What you should do — Please repeat, word for word, the lines of the records from the one containing "Screen dimensions: 1080x633" through the one containing "[x=284, y=15]", both included.

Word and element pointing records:

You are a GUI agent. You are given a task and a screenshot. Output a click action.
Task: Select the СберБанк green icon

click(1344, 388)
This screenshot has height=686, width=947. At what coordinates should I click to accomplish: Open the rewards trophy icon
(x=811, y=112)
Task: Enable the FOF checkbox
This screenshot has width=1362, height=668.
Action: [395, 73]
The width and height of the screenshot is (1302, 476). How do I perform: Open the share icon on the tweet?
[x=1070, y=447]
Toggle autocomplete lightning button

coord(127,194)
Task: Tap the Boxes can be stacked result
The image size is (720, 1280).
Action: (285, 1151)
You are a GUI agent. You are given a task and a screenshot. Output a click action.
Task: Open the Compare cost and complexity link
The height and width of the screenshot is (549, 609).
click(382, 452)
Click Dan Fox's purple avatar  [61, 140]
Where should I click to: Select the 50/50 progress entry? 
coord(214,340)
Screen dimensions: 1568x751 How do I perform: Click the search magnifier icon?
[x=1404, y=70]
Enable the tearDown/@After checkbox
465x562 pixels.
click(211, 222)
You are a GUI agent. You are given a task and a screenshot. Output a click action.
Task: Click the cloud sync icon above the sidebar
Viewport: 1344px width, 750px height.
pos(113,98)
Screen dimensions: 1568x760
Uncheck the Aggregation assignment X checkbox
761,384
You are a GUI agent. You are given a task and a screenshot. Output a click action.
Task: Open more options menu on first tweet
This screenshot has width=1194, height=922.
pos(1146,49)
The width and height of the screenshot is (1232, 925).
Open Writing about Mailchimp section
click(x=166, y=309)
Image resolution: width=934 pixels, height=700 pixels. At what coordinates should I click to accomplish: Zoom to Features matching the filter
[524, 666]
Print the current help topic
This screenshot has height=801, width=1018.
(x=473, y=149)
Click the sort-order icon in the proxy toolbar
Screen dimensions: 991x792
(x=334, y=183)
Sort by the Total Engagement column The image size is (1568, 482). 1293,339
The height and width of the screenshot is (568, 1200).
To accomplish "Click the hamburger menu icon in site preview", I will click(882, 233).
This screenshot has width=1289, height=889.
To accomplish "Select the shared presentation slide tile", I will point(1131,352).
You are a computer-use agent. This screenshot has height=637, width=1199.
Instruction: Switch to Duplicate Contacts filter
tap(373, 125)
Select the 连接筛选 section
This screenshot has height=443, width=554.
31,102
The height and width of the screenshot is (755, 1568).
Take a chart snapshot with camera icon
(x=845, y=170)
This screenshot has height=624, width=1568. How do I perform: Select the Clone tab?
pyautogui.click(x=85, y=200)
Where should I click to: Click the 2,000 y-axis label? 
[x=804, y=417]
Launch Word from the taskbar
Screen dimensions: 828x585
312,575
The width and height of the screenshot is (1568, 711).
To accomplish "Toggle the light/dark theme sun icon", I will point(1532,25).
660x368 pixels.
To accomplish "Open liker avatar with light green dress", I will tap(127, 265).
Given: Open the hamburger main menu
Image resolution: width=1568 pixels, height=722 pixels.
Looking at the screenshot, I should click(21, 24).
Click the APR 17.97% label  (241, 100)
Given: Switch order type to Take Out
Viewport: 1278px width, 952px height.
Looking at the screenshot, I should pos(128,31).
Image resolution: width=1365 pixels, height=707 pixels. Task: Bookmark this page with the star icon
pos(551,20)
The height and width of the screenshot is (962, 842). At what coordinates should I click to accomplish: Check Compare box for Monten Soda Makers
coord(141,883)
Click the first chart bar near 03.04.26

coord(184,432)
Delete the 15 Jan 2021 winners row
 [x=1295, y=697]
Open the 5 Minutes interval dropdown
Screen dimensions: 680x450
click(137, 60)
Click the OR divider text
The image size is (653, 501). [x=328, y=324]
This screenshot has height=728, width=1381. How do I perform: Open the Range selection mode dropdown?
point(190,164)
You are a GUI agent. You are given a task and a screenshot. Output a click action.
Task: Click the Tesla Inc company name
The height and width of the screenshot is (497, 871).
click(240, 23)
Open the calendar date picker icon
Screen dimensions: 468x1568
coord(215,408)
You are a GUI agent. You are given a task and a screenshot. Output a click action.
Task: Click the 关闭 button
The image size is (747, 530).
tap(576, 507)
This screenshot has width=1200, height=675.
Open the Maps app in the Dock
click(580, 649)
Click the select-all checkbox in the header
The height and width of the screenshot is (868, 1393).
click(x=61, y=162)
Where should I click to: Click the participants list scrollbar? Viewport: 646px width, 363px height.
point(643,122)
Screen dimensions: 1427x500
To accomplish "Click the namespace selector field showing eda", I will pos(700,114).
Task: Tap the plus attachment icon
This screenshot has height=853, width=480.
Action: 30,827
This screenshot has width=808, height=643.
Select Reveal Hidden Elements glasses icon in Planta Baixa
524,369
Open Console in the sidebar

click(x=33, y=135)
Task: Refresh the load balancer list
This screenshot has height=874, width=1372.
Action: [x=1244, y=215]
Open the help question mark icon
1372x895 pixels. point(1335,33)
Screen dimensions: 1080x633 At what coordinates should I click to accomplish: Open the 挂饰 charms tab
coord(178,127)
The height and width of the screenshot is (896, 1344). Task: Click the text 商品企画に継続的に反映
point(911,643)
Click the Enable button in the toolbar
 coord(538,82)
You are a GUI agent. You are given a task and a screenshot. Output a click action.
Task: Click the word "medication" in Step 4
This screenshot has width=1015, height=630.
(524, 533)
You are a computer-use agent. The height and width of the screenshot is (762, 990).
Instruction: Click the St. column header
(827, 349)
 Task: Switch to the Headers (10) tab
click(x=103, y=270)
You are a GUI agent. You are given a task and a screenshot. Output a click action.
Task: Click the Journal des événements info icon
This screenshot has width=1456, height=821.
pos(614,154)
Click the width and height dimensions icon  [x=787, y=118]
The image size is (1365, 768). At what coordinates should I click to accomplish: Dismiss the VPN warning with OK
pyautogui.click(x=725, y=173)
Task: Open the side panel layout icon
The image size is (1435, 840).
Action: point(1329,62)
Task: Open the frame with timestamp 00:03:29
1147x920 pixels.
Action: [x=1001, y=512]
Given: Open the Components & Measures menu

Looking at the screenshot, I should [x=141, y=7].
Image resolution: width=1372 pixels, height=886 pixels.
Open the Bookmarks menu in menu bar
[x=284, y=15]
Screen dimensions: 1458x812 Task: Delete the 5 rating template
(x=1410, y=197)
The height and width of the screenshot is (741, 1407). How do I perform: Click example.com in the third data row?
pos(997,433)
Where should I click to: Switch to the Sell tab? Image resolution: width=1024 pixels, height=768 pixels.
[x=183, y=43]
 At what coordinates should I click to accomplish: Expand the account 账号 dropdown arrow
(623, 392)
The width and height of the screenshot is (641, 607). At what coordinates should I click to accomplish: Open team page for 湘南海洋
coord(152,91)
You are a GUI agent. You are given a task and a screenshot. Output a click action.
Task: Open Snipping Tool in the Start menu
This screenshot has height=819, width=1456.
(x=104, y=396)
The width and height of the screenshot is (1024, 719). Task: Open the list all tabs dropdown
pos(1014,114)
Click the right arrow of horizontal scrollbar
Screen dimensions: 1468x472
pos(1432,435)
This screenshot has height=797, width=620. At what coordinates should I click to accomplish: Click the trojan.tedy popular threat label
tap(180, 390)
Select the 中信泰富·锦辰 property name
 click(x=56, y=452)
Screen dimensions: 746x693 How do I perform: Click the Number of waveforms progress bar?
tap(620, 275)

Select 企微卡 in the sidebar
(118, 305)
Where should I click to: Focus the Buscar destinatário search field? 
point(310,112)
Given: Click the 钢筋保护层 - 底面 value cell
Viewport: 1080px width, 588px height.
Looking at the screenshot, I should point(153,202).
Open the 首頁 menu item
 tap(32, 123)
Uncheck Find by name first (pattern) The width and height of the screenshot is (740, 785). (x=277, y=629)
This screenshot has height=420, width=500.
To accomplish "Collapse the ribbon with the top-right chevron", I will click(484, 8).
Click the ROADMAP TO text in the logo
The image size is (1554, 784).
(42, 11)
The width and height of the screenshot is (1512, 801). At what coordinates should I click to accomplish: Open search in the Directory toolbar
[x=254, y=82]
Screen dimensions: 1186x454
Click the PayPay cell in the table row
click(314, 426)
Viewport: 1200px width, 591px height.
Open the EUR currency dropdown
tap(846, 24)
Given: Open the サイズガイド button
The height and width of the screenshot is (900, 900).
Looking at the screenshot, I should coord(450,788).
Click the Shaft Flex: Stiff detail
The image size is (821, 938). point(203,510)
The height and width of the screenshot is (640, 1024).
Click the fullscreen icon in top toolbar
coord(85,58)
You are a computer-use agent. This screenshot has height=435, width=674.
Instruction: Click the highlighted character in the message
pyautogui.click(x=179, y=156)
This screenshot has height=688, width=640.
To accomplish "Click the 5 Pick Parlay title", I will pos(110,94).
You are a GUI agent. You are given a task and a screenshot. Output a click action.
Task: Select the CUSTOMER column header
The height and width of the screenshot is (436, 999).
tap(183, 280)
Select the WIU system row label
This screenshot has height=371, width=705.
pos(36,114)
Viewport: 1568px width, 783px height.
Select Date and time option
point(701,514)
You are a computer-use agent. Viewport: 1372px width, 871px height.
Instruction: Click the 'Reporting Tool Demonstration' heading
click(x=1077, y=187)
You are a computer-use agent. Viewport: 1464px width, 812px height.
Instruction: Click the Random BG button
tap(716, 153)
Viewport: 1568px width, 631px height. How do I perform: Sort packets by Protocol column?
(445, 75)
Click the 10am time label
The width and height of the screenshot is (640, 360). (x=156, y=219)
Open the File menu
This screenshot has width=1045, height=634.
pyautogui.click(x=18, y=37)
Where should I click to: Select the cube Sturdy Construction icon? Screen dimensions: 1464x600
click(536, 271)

Response to this exercise —
Screen dimensions: 1080x633 At what coordinates should I click to accomplish: Open the 挂饰 charms tab
coord(178,127)
The height and width of the screenshot is (896, 1344). Task: Click the text 商品企画に継続的に反映
point(911,643)
Click the Enable button in the toolbar
 coord(538,82)
You are a GUI agent. You are given a task and a screenshot. Output a click action.
Task: Click the word "medication" in Step 4
This screenshot has width=1015, height=630.
(524, 533)
You are a computer-use agent. The height and width of the screenshot is (762, 990).
Instruction: Click the St. column header
(827, 349)
 Task: Switch to the Headers (10) tab
click(x=103, y=270)
You are a GUI agent. You are given a task and a screenshot. Output a click action.
Task: Click the Journal des événements info icon
This screenshot has width=1456, height=821.
pos(614,154)
Click the width and height dimensions icon  [x=787, y=118]
The image size is (1365, 768). At what coordinates should I click to accomplish: Dismiss the VPN warning with OK
pyautogui.click(x=725, y=173)
Task: Open the side panel layout icon
The image size is (1435, 840).
Action: point(1329,62)
Task: Open the frame with timestamp 00:03:29
1147x920 pixels.
Action: [x=1001, y=512]
Given: Open the Components & Measures menu

Looking at the screenshot, I should [x=141, y=7].
Image resolution: width=1372 pixels, height=886 pixels.
Open the Bookmarks menu in menu bar
[x=284, y=15]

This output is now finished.